Alfred Ngaro: Back In The Arena
Alfred Ngaro, ex National MP, leader of New Zeal party, is now getting behind New Zealand First. But is NZ First truly becoming a 'socially conservative' party?
This week Jamie Dally and I sat down with former National MP, NewZeal founder and freshly‑minted NZ First candidate Alfred Ngaro – a man who has quietly re‑entered the political arena at one of the most volatile moments in recent history.
In Winston Peters’ State of the Nation event last weekend, Alfred was never formally introduced from the podium. He simply appeared on stage to an expectant room, then disappeared again into a storm of headlines and speculation.
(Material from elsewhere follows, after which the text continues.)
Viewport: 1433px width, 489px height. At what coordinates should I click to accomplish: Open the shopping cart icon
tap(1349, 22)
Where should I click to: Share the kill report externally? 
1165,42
Our conversation picks up where that non‑introduction left off: who is Alfred Ngaro now, what does he represent, and what does he intend to do with the platform he’s just been handed?
Across a wide‑ranging discussion we explore:
Why he left Parliament in 2020 – and why he’s chosen to come back now, through NZ First rather than NewZeal.
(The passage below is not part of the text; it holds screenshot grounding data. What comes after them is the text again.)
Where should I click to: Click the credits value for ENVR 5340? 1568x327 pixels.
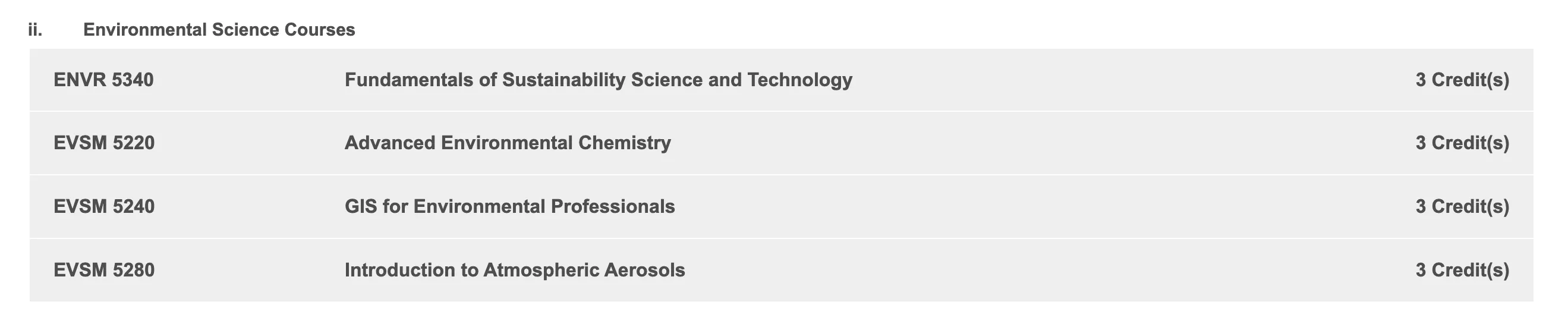point(1462,80)
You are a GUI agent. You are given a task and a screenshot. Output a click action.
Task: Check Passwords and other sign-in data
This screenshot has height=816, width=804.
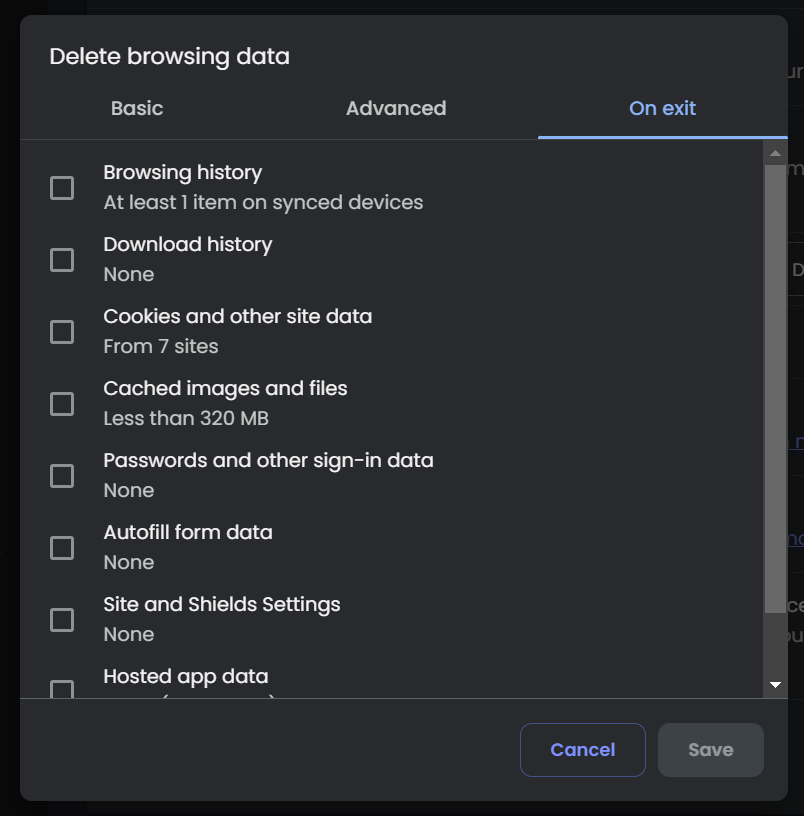click(x=62, y=476)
How he really sees NZ First’s new “socially conservative” branding, and whether that shift was part of his price of entry.
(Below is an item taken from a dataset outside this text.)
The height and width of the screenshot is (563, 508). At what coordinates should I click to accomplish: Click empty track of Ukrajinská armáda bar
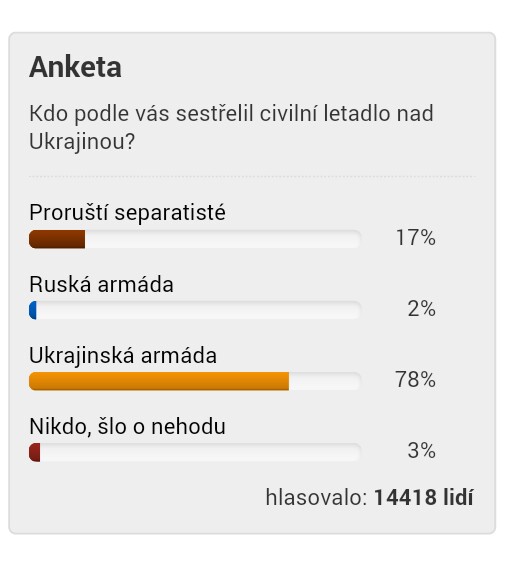325,381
His regrets and red‑line moments: from conscience votes on marriage, euthanasia and abortion, to the conversion practices law he now openly calls “bad law” and wants to revisit.
His self‑described Christian Zionism, Jewish heritage, and what that means for his stance on Israel, Gaza and Palestinian rights from a New Zealand foreign‑policy perspective.
The parental‑rights, education, family and Pacific community issues he believes have been sacrificed to ideology – and the systems‑level changes he wants to see.
What interested me most was not just Alfred’s familiar talking points, but the tension between conviction and compromise: the moments where he admits he’d vote differently now, the battles he’s picked knowing they’d cost him, and his insistence that “being smart” and being courageous are not opposites in politics.
If you care about where NZ First is really heading, how faith and Zionism are being woven into our political language, and what a “socially conservative” reset could mean for families, education and foreign policy in New Zealand, this is a conversation worth hearing in full.
Watch the show
Listen…
If there’s one thing I’d love you to pay attention to as you listen, it’s this: When Alfred talks about the next three years, does he sound like a party recruit selling a line – or a man who knows exactly what he’s willing to spend his political capital on?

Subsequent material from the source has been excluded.